After weeks of insisting that the 2020 Tokyo Olympics will go on planned even as the global coronavirus pandemic continued to spread at an alarming rate, Japan today finally acknowledged what many had already long accepted: July’s games will have to be postponed.

Addressing parliament today, prime minister Shinzo Abe said that if the games cannot be held in “a complete form”—with spectators in the stands, for example—”we have to decide to postpone them, giving top priority to [the health of the] athletes.” He added that cancellation is not an option.

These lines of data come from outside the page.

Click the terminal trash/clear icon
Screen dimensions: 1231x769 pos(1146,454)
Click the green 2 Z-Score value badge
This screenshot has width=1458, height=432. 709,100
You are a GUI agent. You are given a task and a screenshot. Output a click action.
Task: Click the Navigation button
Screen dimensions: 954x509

Abe’s remarks came shortly before Canada announced that they would not be sending athletes to Tokyo this summer due to the risks posed by Covid-19, the disease caused by the SARS-CoV-2 coronavirus. “This is not solely about athlete health – it is about public health,” the committee said in a statement, explaining that it was not safe for the athletes, their families, and the broader Canadian community to continue training towards the games. “In fact, it runs counter to the public health advice which we urge all Canadians to follow.”

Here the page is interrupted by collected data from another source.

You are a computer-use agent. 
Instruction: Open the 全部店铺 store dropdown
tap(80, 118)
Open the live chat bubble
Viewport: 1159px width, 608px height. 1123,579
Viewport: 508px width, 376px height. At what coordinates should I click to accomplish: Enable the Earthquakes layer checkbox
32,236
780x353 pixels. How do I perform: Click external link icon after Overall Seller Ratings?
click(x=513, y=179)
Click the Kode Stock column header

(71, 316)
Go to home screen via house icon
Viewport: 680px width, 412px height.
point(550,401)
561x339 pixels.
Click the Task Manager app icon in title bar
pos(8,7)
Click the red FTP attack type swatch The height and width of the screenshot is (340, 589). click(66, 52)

In a statement today, the Australian Olympic Committee also told its athletes to prepare for the games to be delayed until 2021, noting that the Australian team “could not be assembled in the changing circumstances at home and abroad.”

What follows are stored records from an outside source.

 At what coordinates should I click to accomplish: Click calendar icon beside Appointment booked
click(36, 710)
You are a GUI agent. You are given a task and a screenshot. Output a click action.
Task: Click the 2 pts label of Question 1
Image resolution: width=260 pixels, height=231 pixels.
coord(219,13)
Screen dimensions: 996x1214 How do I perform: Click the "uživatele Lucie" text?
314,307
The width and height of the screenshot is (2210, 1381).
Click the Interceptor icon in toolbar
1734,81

Pressure mounted over the weekend on Olympics organizers, as more national teams joined calls for the games to be pushed back. In a letter on Friday (Mar. 20)—the same day that the Olympic torch arrived in Japan— USA Swimming urged the country’s Olympics committee to advocate for a delay, and USA Track and Field quickly followed with a similar statement. Slovenia has also called for the games to be postponed, as have Norway and Brazil. Meanwhile, German former world champion fencer Max Hartung, who leads his country’s Olympic committee’s athletes’ commission, said on Saturday (Mar. 21) that he would boycott the Tokyo Olympics for the safety of other athletes.

In an emergency meeting yesterday, the International Olympic Committee said it is starting discussions on a possible postponement of this summer’s games, and set a deadline for a final decision within four weeks. The committee said it would look at “different scenarios,” but that an outright cancellation was not on the cards. It marks a sharp U-turn from just a few days ago, when the IOC dismissed the need for “drastic decisions” and said there were no plans to postpone the games.